Se sentía el
silencio de las miradas. Una bruma temible abrasaba todo ser que se tropezara
con ella. El silbido de las ramas ante algunas ráfagas del viento invadían todo
el ambiente. De repente se encendieron
las antorchas. El muerto en su cama era mármol blanco que hacía señas al mundo
venidero. Solo una vela en la mesilla. De uno en uno iban pasando los
familiares, los conocidos, los noveleros. Querían ver a ese ser que en otro
tiempo fue tempestuoso oleaje de la maldad ahora carcomido por lo estático y
blanco de sus movimientos. Aun así le temían. Cualquiera sabe que tipo de
demonio podría insuflar ese cuerpo inerte. Todos le daban la espalda, no
querían mirarlo. Para qué ya si era mortaja. Era la noche. Una noche sombría y
amarga. Sin embargo algunos en su interior y en el cruce de sus ojos se
preguntaban que sería de su vida sin él. El él que ordenaba, mandaba y azotaba
con su lengua venenosa a todos y todas. No tenía hijos. Despreciaba a las
mujeres. Despreciaba a los hombres. No se sabe muy bien por qué pero los
observaba con cierta ferocidad y agresividad que cualquiera que tropezara con
el gris de nube de sus ojos caía en la desgracia. Ahora todo se había acabado.
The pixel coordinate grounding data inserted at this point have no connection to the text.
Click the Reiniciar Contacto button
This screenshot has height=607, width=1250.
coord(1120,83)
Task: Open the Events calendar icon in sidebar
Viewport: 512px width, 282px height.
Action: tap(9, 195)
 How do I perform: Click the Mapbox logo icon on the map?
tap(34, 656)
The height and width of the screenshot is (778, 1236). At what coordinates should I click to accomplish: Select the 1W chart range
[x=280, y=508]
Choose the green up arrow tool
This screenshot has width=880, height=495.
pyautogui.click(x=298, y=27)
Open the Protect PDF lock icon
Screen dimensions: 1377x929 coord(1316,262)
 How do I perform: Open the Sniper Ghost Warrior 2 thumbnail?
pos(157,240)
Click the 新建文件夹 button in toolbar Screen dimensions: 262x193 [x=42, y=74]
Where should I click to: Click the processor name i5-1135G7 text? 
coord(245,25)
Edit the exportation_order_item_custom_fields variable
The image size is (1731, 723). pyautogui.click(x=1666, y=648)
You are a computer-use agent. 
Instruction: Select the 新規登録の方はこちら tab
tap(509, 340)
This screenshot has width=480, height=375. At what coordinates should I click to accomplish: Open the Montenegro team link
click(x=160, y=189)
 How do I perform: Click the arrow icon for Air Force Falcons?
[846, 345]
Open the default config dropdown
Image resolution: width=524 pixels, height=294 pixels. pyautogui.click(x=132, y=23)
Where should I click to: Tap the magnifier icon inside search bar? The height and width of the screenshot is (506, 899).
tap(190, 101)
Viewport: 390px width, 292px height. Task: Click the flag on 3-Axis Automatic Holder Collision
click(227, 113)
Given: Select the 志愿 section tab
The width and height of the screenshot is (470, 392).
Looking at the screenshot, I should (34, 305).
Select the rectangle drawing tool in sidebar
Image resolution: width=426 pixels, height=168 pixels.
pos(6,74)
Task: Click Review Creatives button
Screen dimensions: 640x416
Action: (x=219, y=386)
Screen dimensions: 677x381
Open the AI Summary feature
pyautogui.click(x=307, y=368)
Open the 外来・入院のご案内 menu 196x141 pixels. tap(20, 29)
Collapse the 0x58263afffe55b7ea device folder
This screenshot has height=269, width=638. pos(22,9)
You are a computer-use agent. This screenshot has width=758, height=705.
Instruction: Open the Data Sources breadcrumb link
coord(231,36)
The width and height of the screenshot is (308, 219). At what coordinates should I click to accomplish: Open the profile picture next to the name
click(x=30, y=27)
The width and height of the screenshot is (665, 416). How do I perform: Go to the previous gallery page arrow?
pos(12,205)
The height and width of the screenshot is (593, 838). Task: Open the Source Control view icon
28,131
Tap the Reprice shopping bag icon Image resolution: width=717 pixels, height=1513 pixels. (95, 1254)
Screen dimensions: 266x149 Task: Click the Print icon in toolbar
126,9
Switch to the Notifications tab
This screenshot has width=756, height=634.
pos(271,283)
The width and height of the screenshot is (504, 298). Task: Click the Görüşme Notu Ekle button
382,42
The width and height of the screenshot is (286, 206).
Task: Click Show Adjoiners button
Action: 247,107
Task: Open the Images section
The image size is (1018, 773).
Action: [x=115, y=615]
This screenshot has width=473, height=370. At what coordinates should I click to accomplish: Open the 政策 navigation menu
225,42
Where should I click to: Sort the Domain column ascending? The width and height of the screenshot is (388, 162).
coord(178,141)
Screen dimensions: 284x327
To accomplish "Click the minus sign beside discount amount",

Había como costumbre coger ese cuerpo y bajo la luz de las antorchas
enterrarlo. Nadie se atrevía. Todavía el temor ambulaba en ellos. Todos
pensaron lo mismo. Dejar el cuerpo. Dejar la casa. Dejar las antorchas y que
ellas hagan lo que tienen que hacer. Se fueron como huyendo por la cobardía. La
casa ardió. Cada llamarada dibujaba figuras deformes que gritaban, que gemían.
Pensaron que alguna maldición les caería encima por no llevarlo al camposanto.
Pero ya les daba igual. Tanto y tanto sufrimiento ante un ser. Corrieron bajo
las espantosas llamas. Llamas que los llamaban. Que los nombraba uno a uno. Se
congregaron en la iglesia y rezaron y suplicaron. Pero era imposible y pueblo
se envolvió en llamas. Todo destruido. Todo cenizas. Tendrían que comenzar de
nuevo. Sí, de nuevo ahora sin la grotesca mirada de él.